> _Work to be completed_: Retype, without pictures, the line holding "Task: Open the КОРОНА.txt file on desktop" and each line below it through the final line.

> _Screenshot grounding data_:
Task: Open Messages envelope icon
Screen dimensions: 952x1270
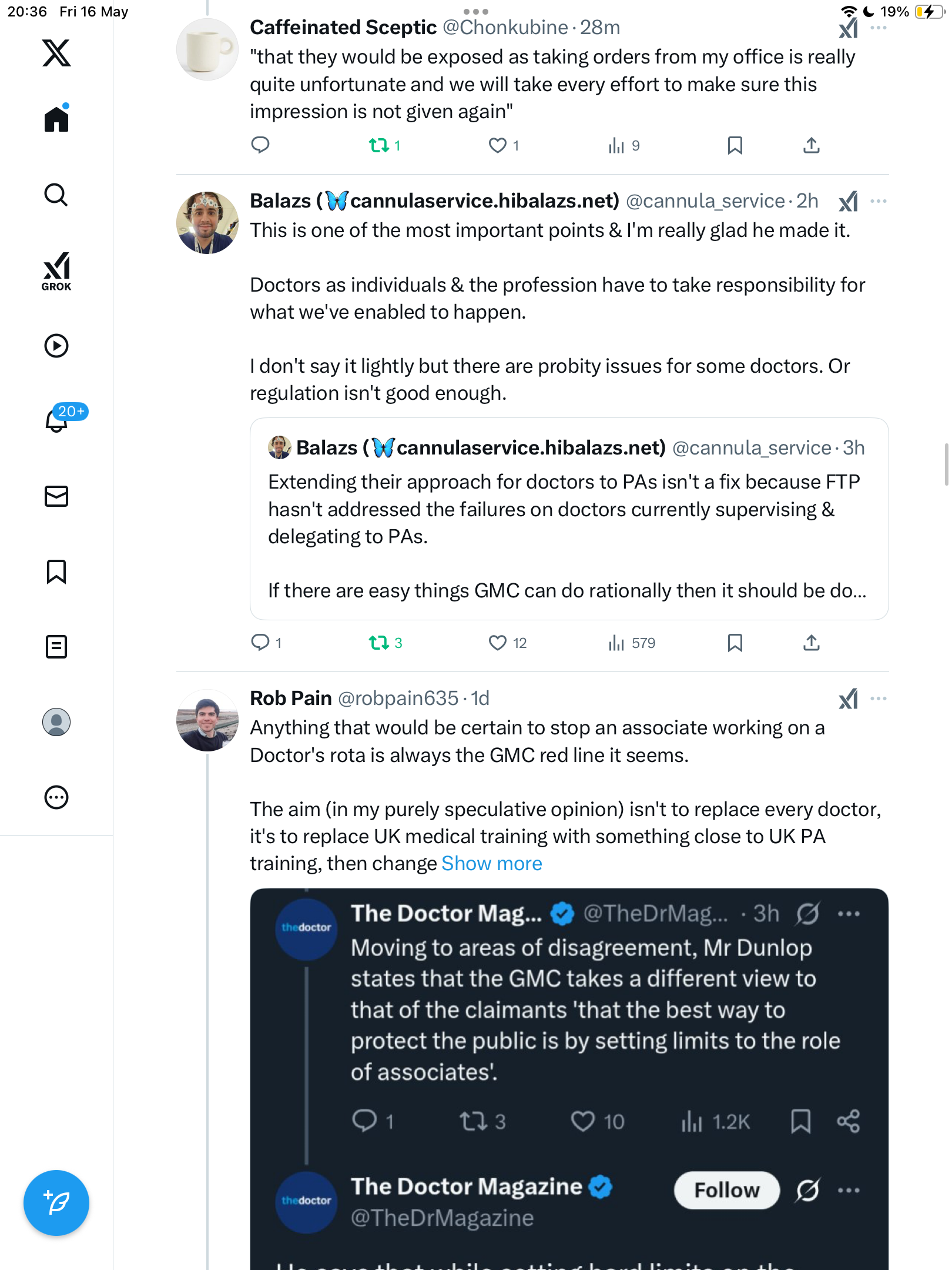Action: (56, 496)
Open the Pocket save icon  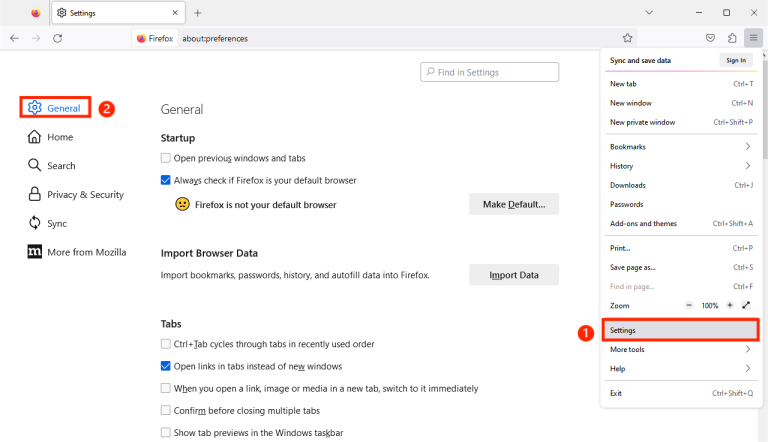[x=710, y=38]
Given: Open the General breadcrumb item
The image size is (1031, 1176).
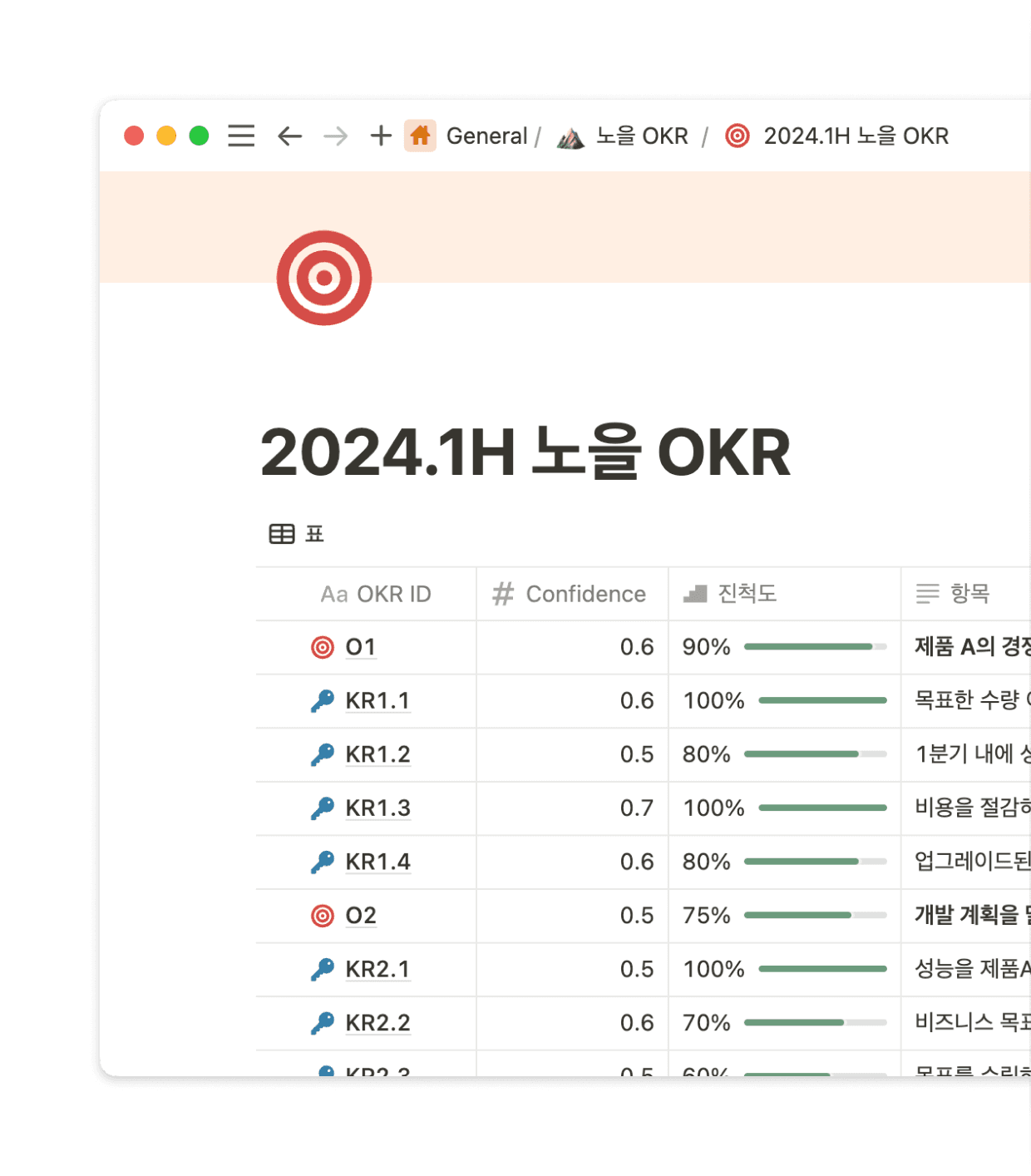Looking at the screenshot, I should click(486, 136).
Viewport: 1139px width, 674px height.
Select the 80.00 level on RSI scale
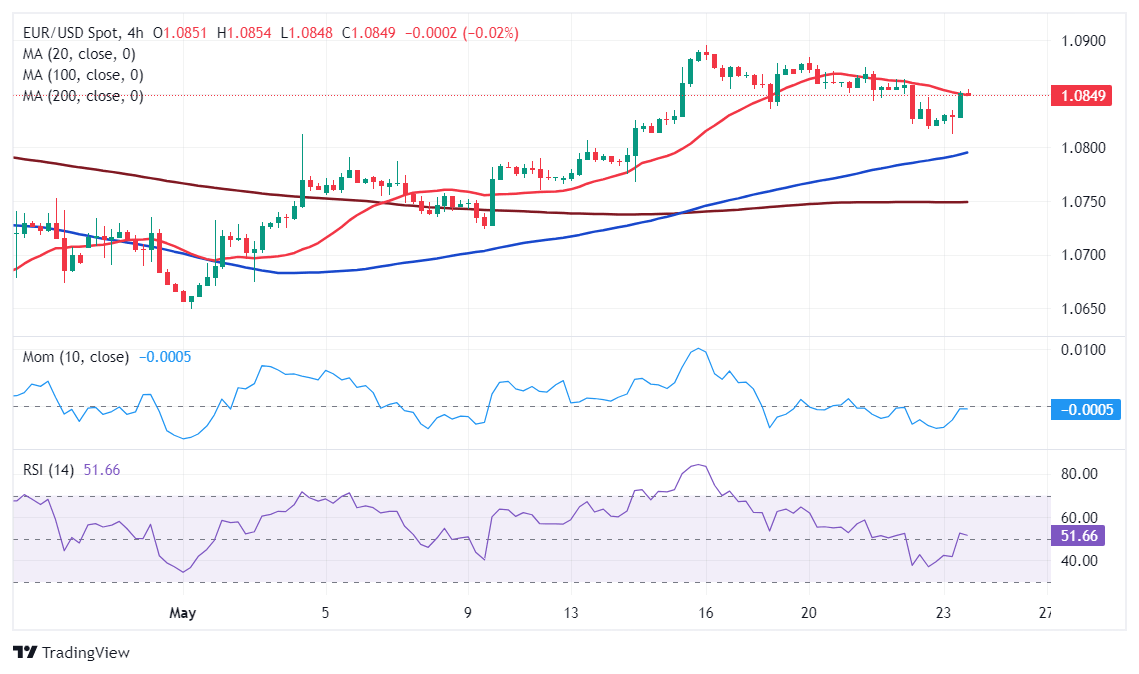(1081, 474)
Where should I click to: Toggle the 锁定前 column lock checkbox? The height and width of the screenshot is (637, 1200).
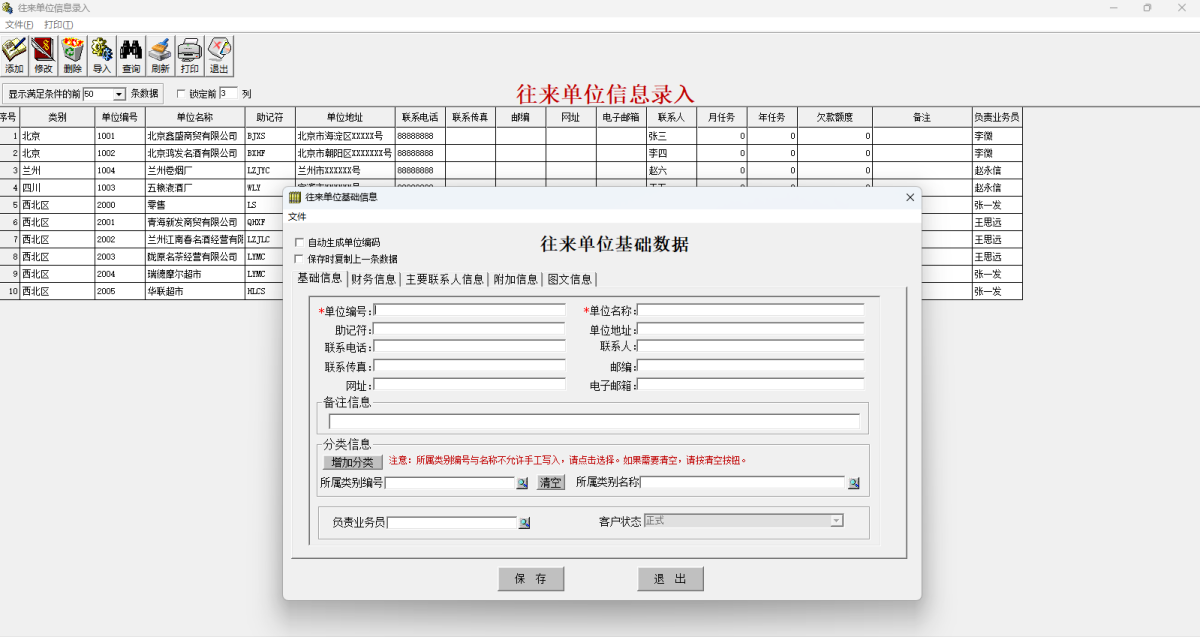click(x=181, y=93)
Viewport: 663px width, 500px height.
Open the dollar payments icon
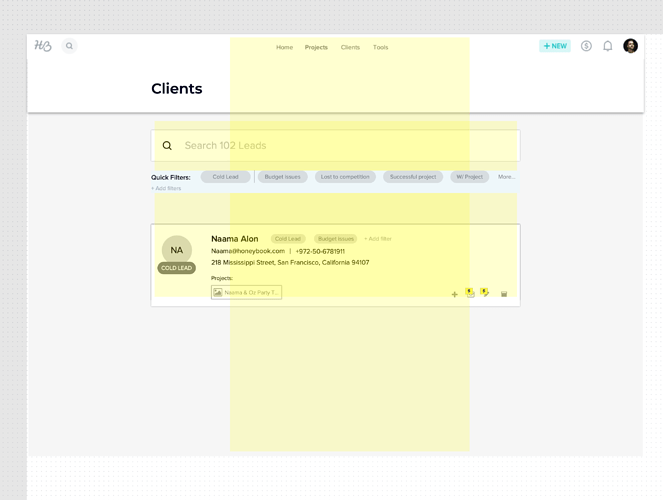(x=586, y=46)
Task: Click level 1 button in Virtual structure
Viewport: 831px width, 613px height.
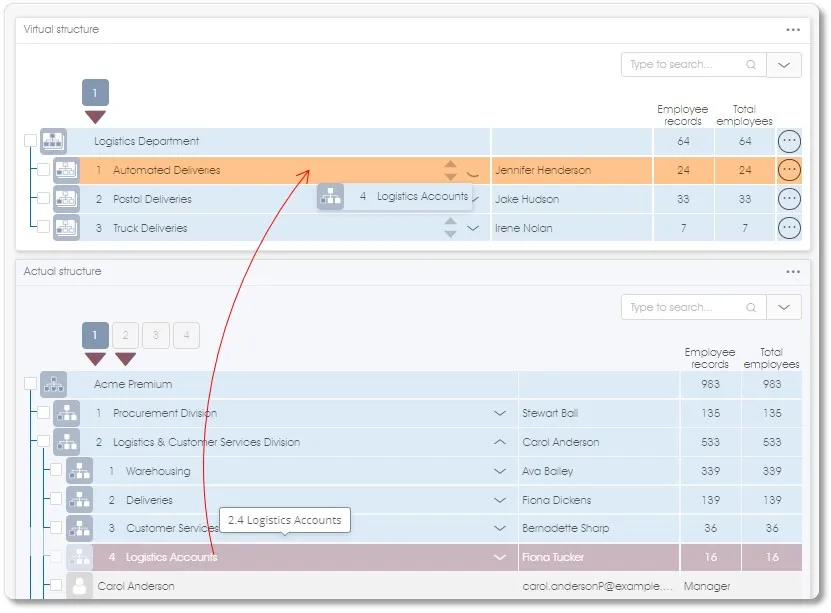Action: click(95, 93)
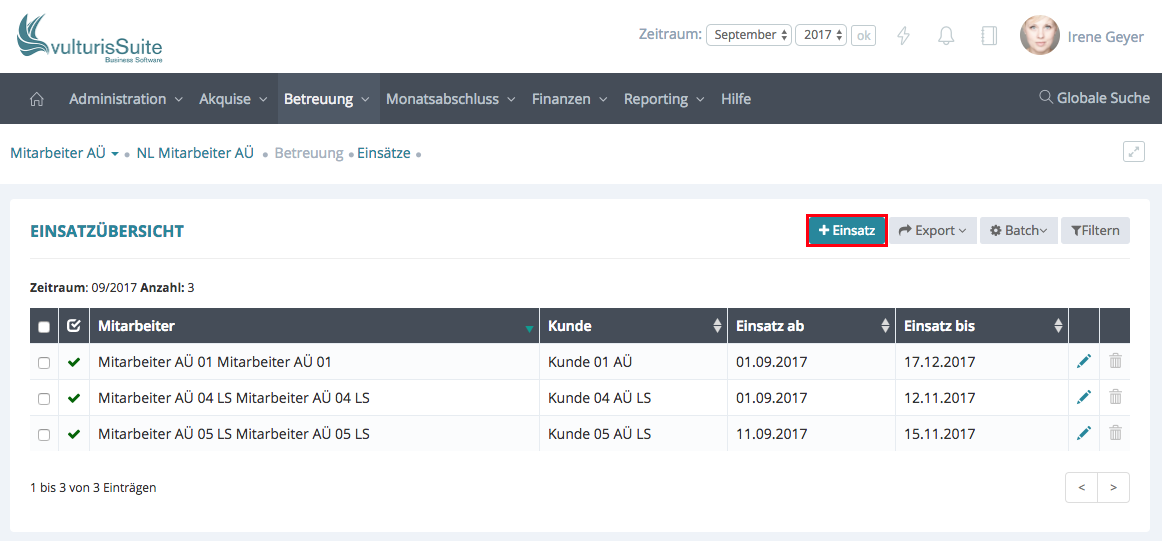1162x541 pixels.
Task: Click the fullscreen expand icon
Action: [x=1133, y=152]
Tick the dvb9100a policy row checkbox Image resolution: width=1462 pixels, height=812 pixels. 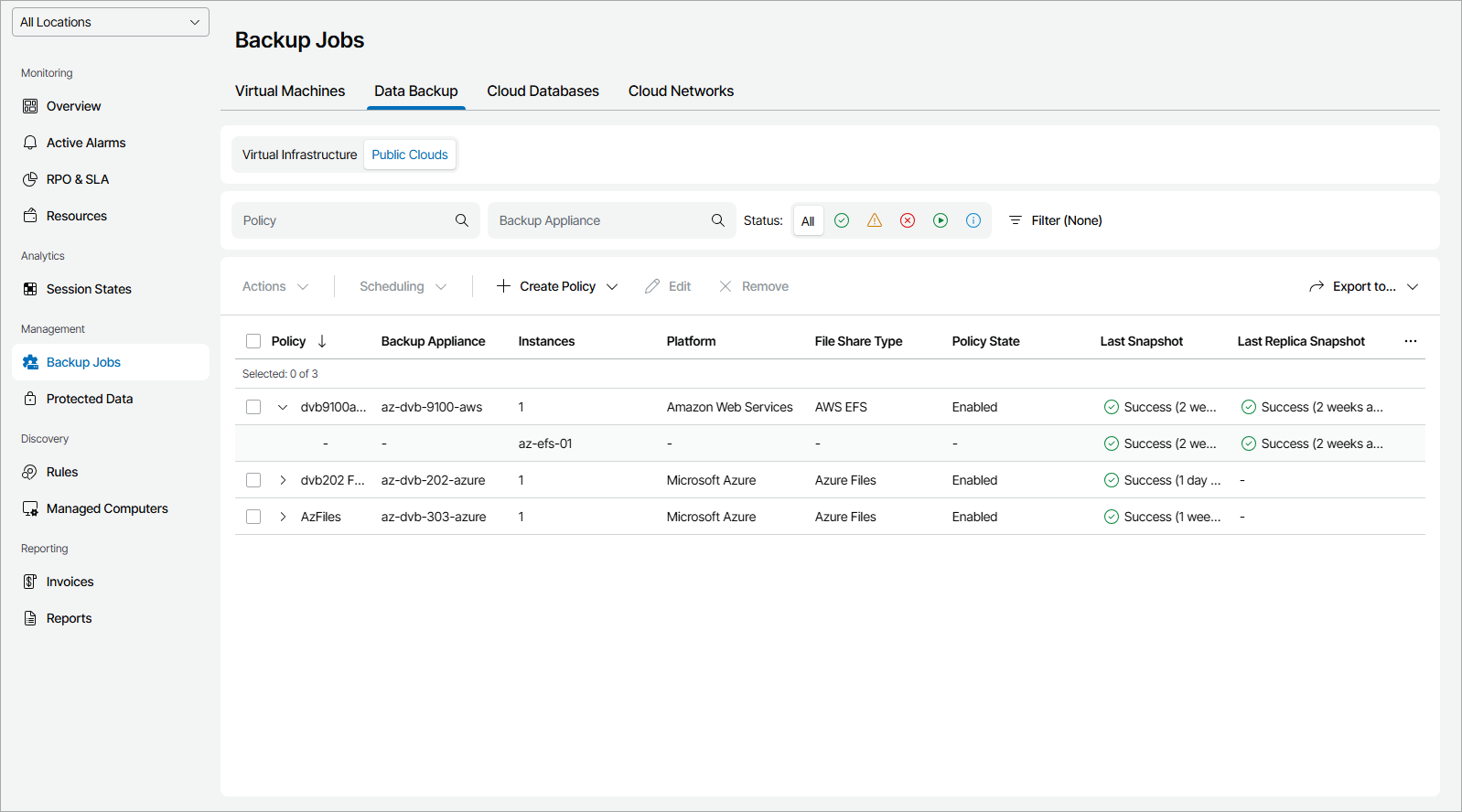pos(253,407)
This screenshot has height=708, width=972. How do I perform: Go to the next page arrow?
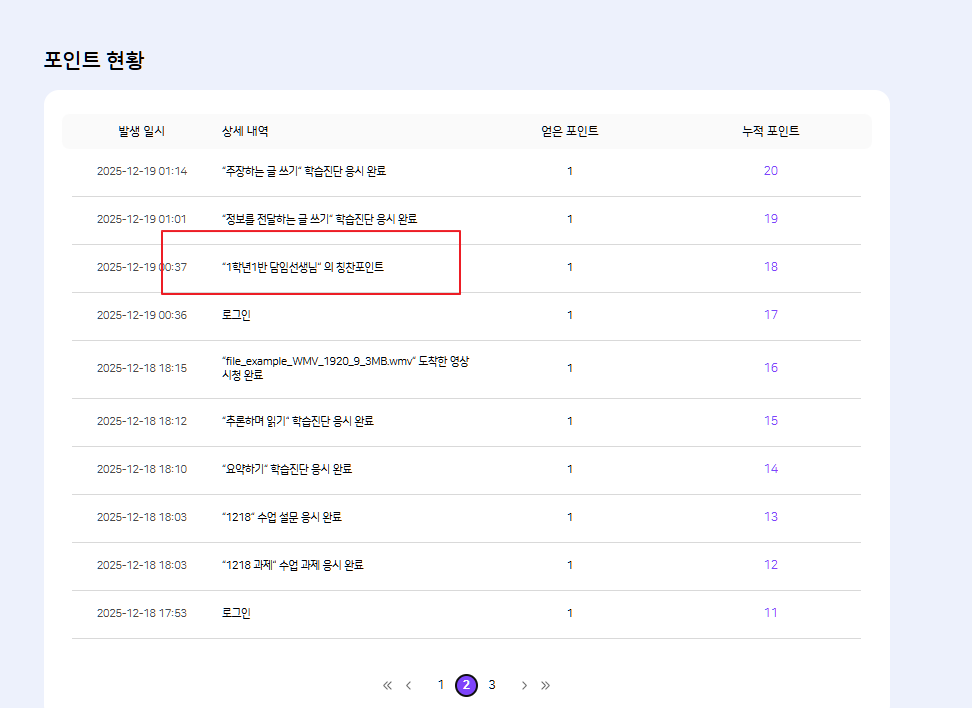click(524, 685)
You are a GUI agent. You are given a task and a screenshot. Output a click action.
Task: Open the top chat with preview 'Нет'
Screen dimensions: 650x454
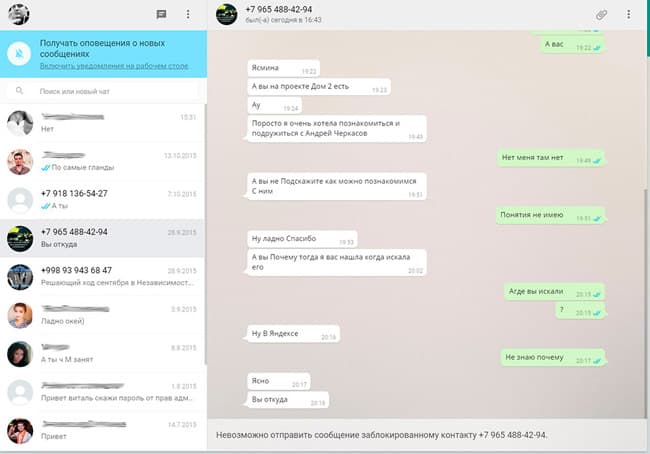point(102,123)
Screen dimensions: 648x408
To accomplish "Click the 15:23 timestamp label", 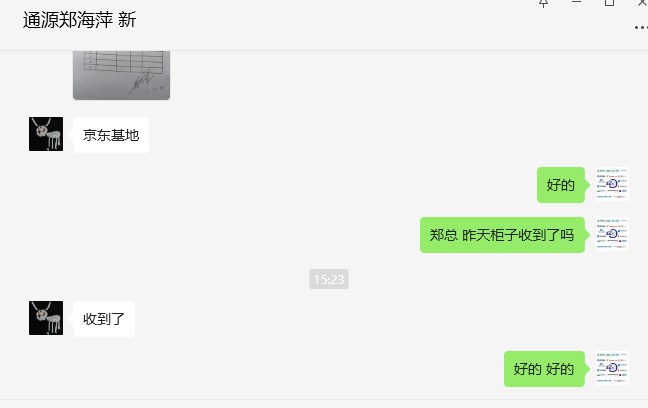I will pyautogui.click(x=329, y=279).
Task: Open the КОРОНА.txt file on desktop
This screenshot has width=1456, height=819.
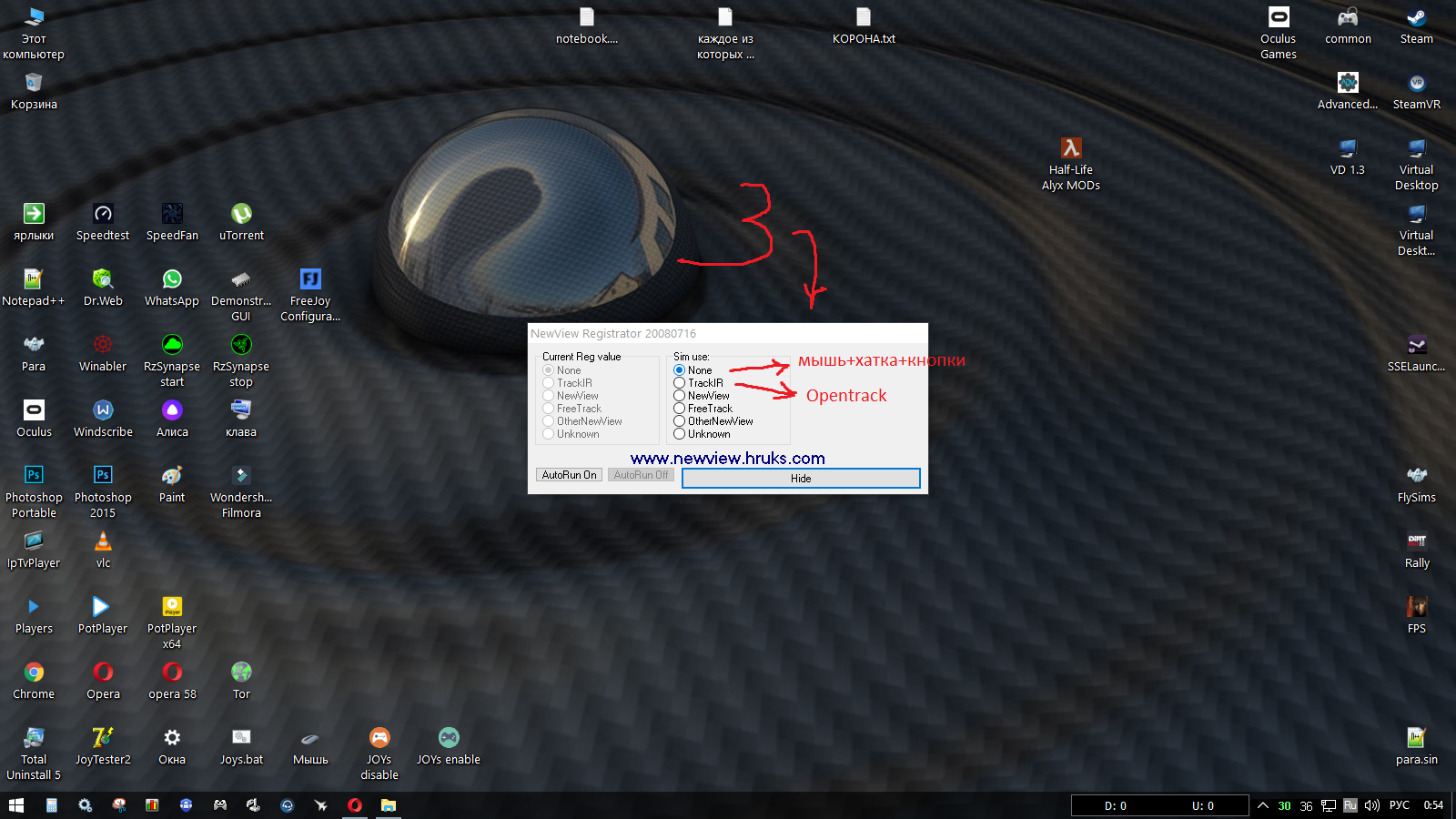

> _Written answer_:
Task: Open the КОРОНА.txt file on desktop
This screenshot has width=1456, height=819.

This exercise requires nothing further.